Myself, having been educated in the US, did not recall witnessing a case of cheating during the exams – but was I the exception from the rule? What has been your experience – both US and foreign educated individuals? It will be interesting to hear your voices.

Regards.


----------



## C-Dog (May 28, 2008)

Those who cheat only cheat themselves. When I was an undergrad (frosh and Soph years) I witnessed people cheating on exams. These were the part of the 60% that transfered to business majors. I also witnessed people (two in 5 years) getting caught. I know they failed the course, don't know what else happened. As an upperclassman and in grad school, I did not witness any cheating.

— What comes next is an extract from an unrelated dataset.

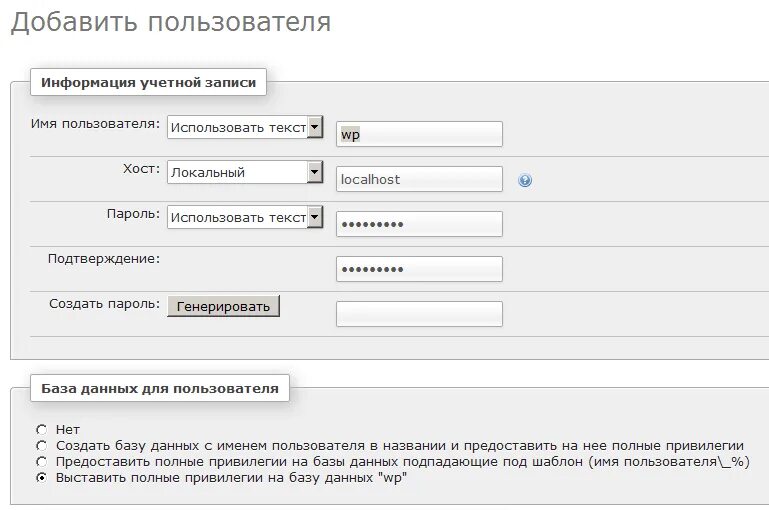
Task: Open the host "Локальный" dropdown
Action: [245, 172]
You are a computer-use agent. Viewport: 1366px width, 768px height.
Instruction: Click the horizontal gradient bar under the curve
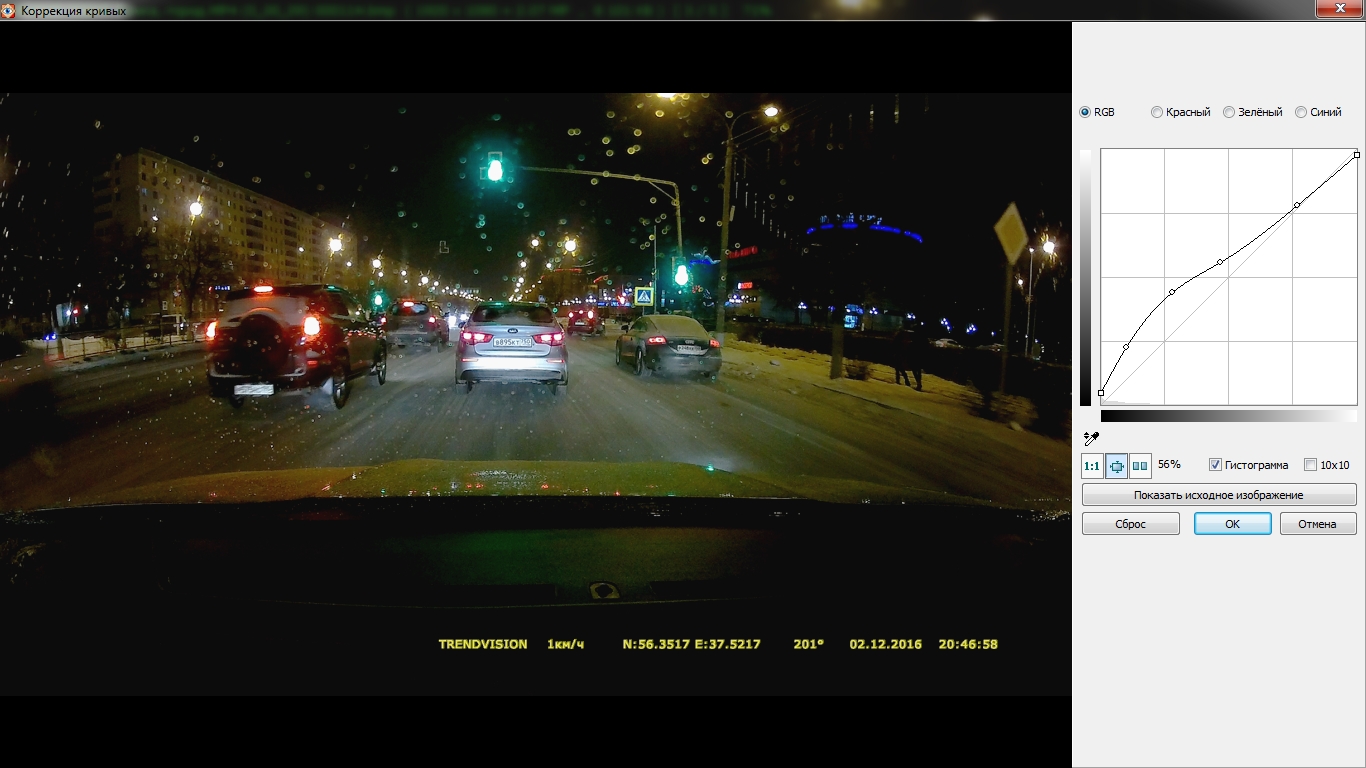pyautogui.click(x=1228, y=415)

In the classes I teach now, if I find someone cheating, they fail the class and I report them to the department head for further action. Luckily I have not had to do that.


----------



## maryannette (May 28, 2008)

My opinion is that cheating should be punished severely. I think cheating has always been around, but I think it is more widespread in the U.S. now than we want to acknowledge. I heard a report recently that some universities (Wake Forest is the most well-known) have stopped requiring any standardized test (SAT or ACT) for admission. I'm in favor of standardized tests because they are more controlled and less prone to cheating. I also agree that exams should be required for PE license and other professional licenses. I know of many students who made straight A's in high school, yet could not score 1000 on SAT (old 1600 system) even after specialized tutoring. That tells me that the straight A's were not legitimate. I also know of people who falsified information on resumes (had a PE license when they didn't). That's just more cheating.

Okay, now that I've got that out, let me say that I despise cheating.


----------



## ODB_PE (May 28, 2008)

In graduate school my program was about 2/3rds foreign. At least on homeworks, those guys (and gals) stuck together. I would bust my ass and only get partial credit. Meanwhile, most of the class was getting perfect scores. It was quite apparent something was going on, and then I heard that the perfect scores were a result of knowing the grader, and/or having all of the solutions banked.

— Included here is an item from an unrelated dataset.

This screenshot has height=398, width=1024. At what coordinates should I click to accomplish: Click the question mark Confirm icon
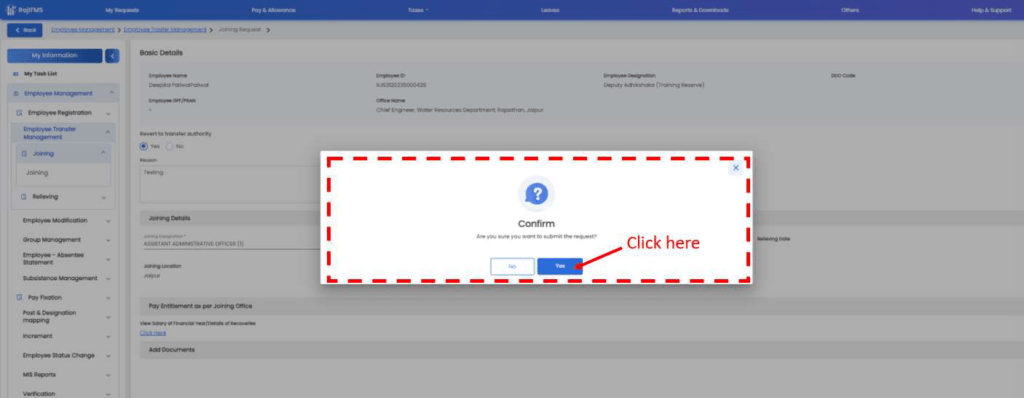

Curiously my homework scores were WAY below average, while my exam scores were well above average. I'm guessing because the professors wrote new exams and graded them themselves. I'm also guessing the professors knew about the homework sharing, but knew that the exams would take care of things.

There is no place for cheaters in any academic program, or anywhere else. One way or another the honest people end up paying the price.


----------



## Casey (May 28, 2008)

Pretty much everyone at my school did the "homework sharing"... It wasn't just the foreign students... But when assignments only counted for no more than 10% of your final grade, it was the exams that sorted out the people that actually learned their stuff and those that were riding somone else's coat tails.

As for cheating on the exam, I had never seen that personally... But I believe there were a few cases at my school where other engineering students in different classes were caught and disciplined (I don't remember the punishment)...

I don't agree with cheating and I hope that they will get their due sooner than later....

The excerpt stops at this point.